***
"Bisa kau kancingkan gaunku, Erios?" Juan seketika mendelik seraya menoleh, memandang Veira yang sibuk mengisi pistolnya. Sementara itu, gaun hitam yang ia pakai tampak terbuka, mengekspos punggungnya yang putih
"Kau gila." Juan terkekeh dan menghadap ke punggung rekannya. Menarik resleting gaun yang sejatinya tak terlalu membantu menutup punggung gadis itu.
"Baiklah, aku siap." Veira mendongak, mengulas senyum pada Juan yang duduk di sampingnya dan memandang Damian di balik kemudi.
"Bagaimana Apollo?" Dante mengokang senjata setelah melampirkan gulungan tali ke pundak. Damian mengangkat kedua alisnya dan mengangguk. Ia menoleh ke belakang, menyodorkan sebuah pisau lipat.
"Oh, kapten, aku takkan lupa membawanya." Veira menyingkap gaun yang ia pakai, sebuah pisau lipat tersimpan apik di sisi pahanya yang dilingkari garter.
"Aku tahu." Damian masih mengulurkan pisau hingga tangan John meraihnya.
"Terimakasih."
"Baiklah, John, kau adalah harapan terakhir kami saat situasi tak terkendali. Kau tahu apa yang harus kau lakukan, bukan?" John memberikan anggukan dan acungan jempol. Damian yang melihat hal itu langsung melanjutkan kalimatnya.
"Venus, masuklah sekarang bersama Juan." Juan mengulas senyum dan menyodorkan lengannya. Segera, Veira mengaitkan tangannya di sana dan melangkah keluar dari mobil bersama pria itu.
Ia membenarkan letak kacamatanya dan menarik tubuh Veira untuk lebih dekat dengannya. "Kau membuatku sesak, Erios." Veira mendesis, namun Juan tampak tak acuh dan terus membawa gadis itu masuk ke dalam club.
Caroline's Night, mega club yang menawarkan kemewahan dunia malam kelas atas.

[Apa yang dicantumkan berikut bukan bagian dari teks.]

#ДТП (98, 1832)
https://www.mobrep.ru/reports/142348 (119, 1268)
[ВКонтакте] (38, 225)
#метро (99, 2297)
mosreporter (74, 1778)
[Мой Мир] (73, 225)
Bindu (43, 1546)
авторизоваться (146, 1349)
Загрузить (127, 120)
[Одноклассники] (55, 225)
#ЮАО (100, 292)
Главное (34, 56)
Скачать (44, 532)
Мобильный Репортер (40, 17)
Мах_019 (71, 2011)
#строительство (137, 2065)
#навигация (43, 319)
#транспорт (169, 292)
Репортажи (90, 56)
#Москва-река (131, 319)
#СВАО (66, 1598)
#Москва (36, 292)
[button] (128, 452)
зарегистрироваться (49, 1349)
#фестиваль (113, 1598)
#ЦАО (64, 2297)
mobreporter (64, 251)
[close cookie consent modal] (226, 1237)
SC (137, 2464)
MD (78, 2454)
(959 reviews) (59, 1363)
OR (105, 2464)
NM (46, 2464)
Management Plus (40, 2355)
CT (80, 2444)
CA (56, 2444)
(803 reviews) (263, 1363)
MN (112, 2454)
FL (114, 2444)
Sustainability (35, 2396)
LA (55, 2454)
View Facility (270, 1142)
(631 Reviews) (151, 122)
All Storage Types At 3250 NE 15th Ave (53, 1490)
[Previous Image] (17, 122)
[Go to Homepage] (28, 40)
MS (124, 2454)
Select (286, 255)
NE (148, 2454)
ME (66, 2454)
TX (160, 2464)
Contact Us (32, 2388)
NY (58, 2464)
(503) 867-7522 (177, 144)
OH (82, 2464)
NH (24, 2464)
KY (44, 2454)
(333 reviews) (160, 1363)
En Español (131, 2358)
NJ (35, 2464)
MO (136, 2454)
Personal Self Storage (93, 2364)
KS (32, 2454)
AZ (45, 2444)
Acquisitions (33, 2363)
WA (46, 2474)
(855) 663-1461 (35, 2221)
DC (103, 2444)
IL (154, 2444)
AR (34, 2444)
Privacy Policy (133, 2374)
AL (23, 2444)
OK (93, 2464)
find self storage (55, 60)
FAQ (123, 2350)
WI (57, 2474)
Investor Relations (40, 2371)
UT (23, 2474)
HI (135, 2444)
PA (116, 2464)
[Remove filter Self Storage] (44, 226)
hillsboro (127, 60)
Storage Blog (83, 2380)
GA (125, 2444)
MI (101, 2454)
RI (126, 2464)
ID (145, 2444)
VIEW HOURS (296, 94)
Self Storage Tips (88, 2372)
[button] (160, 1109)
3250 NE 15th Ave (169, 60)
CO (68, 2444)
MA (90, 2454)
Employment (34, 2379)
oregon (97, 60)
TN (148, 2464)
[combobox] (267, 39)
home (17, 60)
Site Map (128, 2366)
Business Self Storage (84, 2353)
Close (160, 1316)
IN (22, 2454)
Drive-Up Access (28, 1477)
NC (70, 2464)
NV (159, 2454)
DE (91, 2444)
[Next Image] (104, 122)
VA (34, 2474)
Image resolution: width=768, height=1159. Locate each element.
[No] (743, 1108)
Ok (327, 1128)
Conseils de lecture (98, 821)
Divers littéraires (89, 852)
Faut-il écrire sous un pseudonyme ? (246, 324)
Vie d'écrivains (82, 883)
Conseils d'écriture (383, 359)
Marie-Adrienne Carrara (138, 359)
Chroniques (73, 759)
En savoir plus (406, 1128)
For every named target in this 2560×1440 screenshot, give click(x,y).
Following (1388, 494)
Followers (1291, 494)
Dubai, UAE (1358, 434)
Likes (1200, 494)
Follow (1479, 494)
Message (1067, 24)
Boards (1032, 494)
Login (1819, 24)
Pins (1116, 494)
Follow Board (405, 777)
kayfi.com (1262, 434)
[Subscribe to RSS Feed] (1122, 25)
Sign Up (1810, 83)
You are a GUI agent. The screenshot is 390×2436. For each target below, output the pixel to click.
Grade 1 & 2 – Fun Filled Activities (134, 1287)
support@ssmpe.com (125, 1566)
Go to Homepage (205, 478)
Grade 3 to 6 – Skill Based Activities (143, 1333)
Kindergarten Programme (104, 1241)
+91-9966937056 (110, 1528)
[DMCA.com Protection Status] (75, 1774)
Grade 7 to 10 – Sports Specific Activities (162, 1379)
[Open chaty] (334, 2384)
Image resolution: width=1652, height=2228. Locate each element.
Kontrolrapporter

Surga bagi kaum penikmat gemerlap kehidupan malam Cassiopeia. Tempat dimana kau bisa menemukan gelas-gelas kristal penuh cairan keemasan ditemani para penghibur bagi semua kaum.
Juan dan Viera melangkah memasuki lorong panjang bernuansa putih yang mengarah ke pintu masuk. Dua pengawal berjaga di sana. Juan meraih ponselnya dan menunjukkan sebuah logo khusus. Sebuah logo untuk akses VIP yang hanya diperoleh setelah melakukan pemesanan sebelumnya. Dengan akses ini, pelanggan dapat memiliki kebebasan akses di tempat tertentu dalam Caroline's Night.
Kedua pengawal tadi mengangguk setelah melihat logo dari ponsel Juan. Pria itu membawa Veira masuk, seketika dentam musik memenuhi pendengaran. Kilatan lampu aneka warna menyilaukan mata. Memantul indah dari lantai yang serupa kaca mengilap.
"For God Sake. Aku menyesal tak pernah kemari sebelumnya!" Juan nyaris memekik histeris, namun Veira segera memukul perut pria itu dengan sikunya.
Juan hanya mengaduh pelan dan segera membenarkan posisinya. Keduanya melangkah menuju meja bar yang terbuat dari marmer mengilap. Di baliknya, beberapa bartender tampak melakukan tugas dengan baik.
Veira segera membawa tubuhnya ke atas kursi bar dan menatap sekeliling. Jajaran bilik mewah mengisi sisi kiri. Banyak perempuan bayaran melakukan tugasnya di sana. Bagaimana ia tahu? Kaca bilik di sana tak mampu menyembunyikan pasangan yang bercumbu di dalamnya, tentu saja. Tetapi tak sedikit yang berkelakuan liar dan saling bercumbu di beberapa tempat tanpa rasa malu.
Gadis itu membuang muka dan menatap ke sisi lain. Lautan manusia berada di lantai dansa, dengan seorang DJ muda di panggung tinggi, memainkan musik EDM bersama beberapa wanita di sekelilingnya. Mereka berdesakan-desakan, meliukkan tubuh mengikuti irama. Di sudut lain, terdapat ruangan yang disekat dengan dinding kaca dari lantai dansa. Di dalamnya terdapat tiang-tiang tinggi dengan para striper yang meliukkan tubuh tanpa rasa malu.
KAMU SEDANG MEMBACA
The Apollo : Other Sides
AksiEmpat agen intelijen internasional terpaksa menjadi buronan negara, dengan gadai nyawa untuk sebuah misi sekelas bunuh diri. Pemimpin mereka, Damian Xavier, dipertemukan oleh takdir dengan Anna. Gadis misterius yang ia jumpai di sebuah malam penuh k...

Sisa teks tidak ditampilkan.